“In lapidary inscriptions a man is not upon oath,” Samuel Johnson remarked. Even so, claims that the world has lost a major thinker and great writer in the late Christopher Hitchens go beyond the mild flattery that is appropriate in obituaries and call for correction. The rule de mortuis nil nisi bonum does not apply to those who take part in public life or public debate; their deaths provide the most appropriate occasions to evaluate their significance and their legacies.
My assessment of Christopher Hitchens is not colored by any personal conflict with him. On the contrary, my few interactions with Hitchens were friendly. In 1995 he wrote a favorable review of my first book, "The Next American Nation," in the New York Times Book Review, and thereafter invited me to drinks at a Washington bar several times. Some claim that he was a fascinating conversationalist, but as I recall he showed no interest in ideas and preferred to peddle gossip about politicians and journalists and authors, until I found opportunities to excuse myself. Gossip, like alcohol, is safely consumed only in small quantities.
He invited me to a dinner at his Washington apartment, where he introduced me to his friend Sidney Blumenthal, the journalist who had become an aide in the Clinton White House. Blumenthal and I discovered that Hitchens was remarkably ignorant of American history for someone who earned money writing about American politics. We spent much of the evening explaining the differences between Whigs and Jacksonians to the British expatriate, and I was not surprised that reviewers found his later book on Tom Paine to be riddled with mistakes. That particular evening ended with Hitchens cornering me at the door on the way out with a boozy harangue about how he was going to come to the defense of David Irving, a right-wing British author who had been denounced as a Holocaust denier.

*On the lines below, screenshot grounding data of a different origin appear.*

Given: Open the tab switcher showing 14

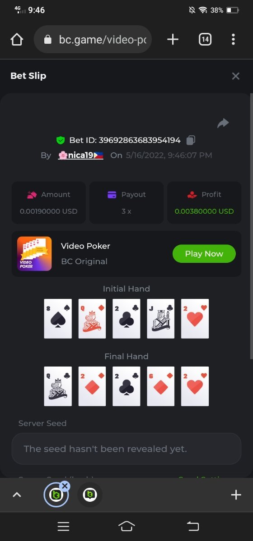Looking at the screenshot, I should coord(205,40).
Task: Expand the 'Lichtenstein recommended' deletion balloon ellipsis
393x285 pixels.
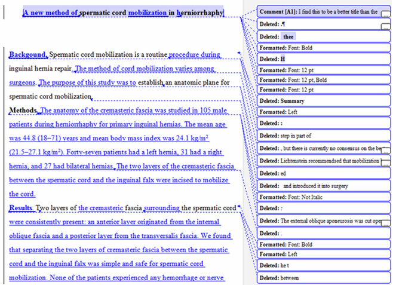Action: pyautogui.click(x=386, y=162)
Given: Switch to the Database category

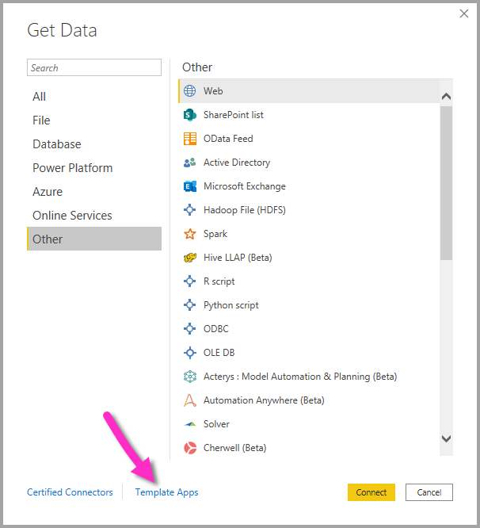Looking at the screenshot, I should pyautogui.click(x=57, y=144).
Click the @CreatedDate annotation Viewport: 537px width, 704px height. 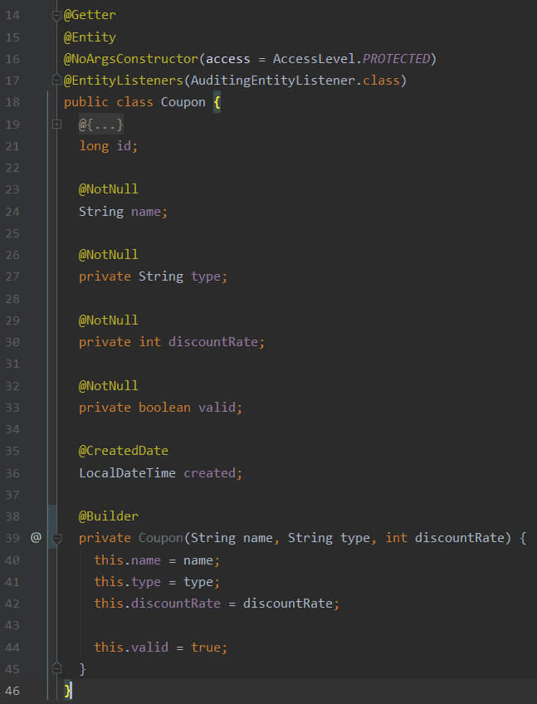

I was grateful to escape.
When, soon afterward, as part of his self-publicizing campaign to save America from Bill Clinton during the impeachment crisis, Hitchens collaborated with Ken Starr and the Republicans in an effort to destroy his former friend Sid Blumenthal, I ceased to hear from him, perhaps because he correctly assumed that I thought his actions were deplorable. The last time I saw him was in New York about a decade ago. We were together on a panel at the New School and he muttered comments in order to attract attention to himself whenever another panelist was speaking.
Several years ago, a readers’ poll done as a joint publicity stunt by Foreign Policy and London’s Prospect Magazine elevated Christopher Hitchens to the title of the world’s leading intellectual. The poll was not only silly but also easily gamed, and in a succeeding year, thanks to votes by conservative Muslims, with wonderful irony, a Turkish Muslim cleric succeeded Hitchens as the world’s leading public intellectual.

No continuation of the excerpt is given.